### Exercise aim
Transcribe the listing starting at the line that contains "Where should I click to: Expand the Переключить" and ending at the line that contains "will tap(302, 480).", with both of those lines included. Reproduce those lines exactly and nothing else.

### The records
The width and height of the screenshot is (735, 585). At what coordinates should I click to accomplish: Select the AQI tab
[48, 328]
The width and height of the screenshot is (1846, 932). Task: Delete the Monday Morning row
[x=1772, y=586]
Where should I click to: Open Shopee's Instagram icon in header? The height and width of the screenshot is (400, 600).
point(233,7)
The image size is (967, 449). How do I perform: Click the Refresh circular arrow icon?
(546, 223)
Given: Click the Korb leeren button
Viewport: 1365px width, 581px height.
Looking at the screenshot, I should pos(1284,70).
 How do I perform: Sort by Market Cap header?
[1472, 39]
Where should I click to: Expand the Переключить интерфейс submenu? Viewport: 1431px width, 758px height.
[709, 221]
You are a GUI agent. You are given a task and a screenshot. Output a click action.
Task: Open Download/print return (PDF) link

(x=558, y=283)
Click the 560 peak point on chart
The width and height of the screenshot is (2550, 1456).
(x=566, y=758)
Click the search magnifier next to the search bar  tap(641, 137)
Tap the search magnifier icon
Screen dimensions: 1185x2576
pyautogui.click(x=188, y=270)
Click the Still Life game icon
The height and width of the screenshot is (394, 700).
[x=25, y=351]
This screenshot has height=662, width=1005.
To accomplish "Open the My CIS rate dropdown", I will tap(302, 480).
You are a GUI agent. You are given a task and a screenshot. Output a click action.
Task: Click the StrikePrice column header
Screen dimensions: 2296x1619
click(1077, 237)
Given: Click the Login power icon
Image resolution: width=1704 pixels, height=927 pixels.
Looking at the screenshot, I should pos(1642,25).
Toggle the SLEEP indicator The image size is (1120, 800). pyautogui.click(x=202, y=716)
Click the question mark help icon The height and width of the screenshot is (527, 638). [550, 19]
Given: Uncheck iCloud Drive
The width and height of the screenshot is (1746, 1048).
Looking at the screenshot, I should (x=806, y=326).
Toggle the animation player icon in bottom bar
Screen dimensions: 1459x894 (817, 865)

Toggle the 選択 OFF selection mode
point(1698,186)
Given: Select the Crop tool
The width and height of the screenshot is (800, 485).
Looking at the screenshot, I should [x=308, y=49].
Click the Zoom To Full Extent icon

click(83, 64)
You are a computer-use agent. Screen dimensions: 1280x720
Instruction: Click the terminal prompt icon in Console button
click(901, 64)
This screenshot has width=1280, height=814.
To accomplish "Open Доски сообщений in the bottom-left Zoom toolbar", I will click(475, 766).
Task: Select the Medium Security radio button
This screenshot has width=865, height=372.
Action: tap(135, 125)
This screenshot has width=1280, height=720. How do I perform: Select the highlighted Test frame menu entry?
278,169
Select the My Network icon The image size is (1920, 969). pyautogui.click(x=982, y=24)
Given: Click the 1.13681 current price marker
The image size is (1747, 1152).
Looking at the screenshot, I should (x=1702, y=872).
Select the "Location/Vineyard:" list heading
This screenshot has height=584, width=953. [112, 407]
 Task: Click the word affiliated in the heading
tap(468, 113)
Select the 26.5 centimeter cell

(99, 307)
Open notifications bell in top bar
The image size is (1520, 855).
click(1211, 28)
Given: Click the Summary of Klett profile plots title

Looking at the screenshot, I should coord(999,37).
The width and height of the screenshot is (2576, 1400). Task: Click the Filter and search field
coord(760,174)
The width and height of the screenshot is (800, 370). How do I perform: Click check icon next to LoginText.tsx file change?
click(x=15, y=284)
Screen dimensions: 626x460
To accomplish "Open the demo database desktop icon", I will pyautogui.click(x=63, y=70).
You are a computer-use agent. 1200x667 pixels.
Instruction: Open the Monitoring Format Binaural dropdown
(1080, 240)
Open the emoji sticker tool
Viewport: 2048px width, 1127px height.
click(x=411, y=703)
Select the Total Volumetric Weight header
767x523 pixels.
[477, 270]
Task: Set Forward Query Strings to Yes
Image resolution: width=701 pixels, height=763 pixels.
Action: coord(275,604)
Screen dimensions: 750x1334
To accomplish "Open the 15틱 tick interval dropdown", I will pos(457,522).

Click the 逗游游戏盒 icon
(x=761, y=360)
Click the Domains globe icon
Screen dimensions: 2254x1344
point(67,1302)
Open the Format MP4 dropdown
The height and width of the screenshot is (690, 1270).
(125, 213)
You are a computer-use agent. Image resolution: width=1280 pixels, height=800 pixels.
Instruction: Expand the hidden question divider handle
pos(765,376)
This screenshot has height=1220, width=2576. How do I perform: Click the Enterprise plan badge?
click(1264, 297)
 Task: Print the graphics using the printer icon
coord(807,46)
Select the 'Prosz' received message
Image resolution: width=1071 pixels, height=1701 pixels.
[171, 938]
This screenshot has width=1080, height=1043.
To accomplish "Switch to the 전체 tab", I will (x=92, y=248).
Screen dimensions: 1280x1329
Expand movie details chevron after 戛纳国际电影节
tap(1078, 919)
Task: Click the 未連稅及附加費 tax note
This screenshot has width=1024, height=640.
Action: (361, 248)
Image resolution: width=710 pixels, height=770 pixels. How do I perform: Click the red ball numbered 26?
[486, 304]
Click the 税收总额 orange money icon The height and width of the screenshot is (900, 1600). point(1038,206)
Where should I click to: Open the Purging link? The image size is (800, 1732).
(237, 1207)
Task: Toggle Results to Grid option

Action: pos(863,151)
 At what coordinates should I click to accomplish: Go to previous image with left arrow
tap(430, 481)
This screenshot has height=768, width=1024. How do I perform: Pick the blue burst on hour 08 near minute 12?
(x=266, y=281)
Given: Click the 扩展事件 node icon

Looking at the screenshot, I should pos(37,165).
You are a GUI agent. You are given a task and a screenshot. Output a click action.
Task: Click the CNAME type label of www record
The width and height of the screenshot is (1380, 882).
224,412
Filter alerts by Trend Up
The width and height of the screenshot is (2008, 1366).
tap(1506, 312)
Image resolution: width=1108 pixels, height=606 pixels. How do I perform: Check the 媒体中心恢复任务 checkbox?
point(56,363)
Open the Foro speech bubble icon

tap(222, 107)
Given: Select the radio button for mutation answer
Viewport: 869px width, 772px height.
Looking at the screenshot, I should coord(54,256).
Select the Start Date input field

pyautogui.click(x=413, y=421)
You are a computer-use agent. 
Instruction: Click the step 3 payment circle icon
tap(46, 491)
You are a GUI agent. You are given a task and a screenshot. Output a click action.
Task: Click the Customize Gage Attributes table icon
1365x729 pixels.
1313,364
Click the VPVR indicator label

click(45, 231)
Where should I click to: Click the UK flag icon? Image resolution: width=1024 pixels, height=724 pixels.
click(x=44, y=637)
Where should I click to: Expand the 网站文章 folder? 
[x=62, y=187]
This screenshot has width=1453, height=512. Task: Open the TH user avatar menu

### Output
Where should I click to: Expand the Переключить интерфейс submenu? Viewport: 1431px width, 758px height.
[709, 221]
You are a GUI agent. You are given a task and a screenshot. Output a click action.
Task: Open Download/print return (PDF) link

(x=558, y=283)
Click the 560 peak point on chart
The width and height of the screenshot is (2550, 1456).
(x=566, y=758)
Click the search magnifier next to the search bar  tap(641, 137)
Tap the search magnifier icon
Screen dimensions: 1185x2576
pyautogui.click(x=188, y=270)
Click the Still Life game icon
The height and width of the screenshot is (394, 700).
[x=25, y=351]
This screenshot has height=662, width=1005.
To accomplish "Open the My CIS rate dropdown", I will tap(302, 480).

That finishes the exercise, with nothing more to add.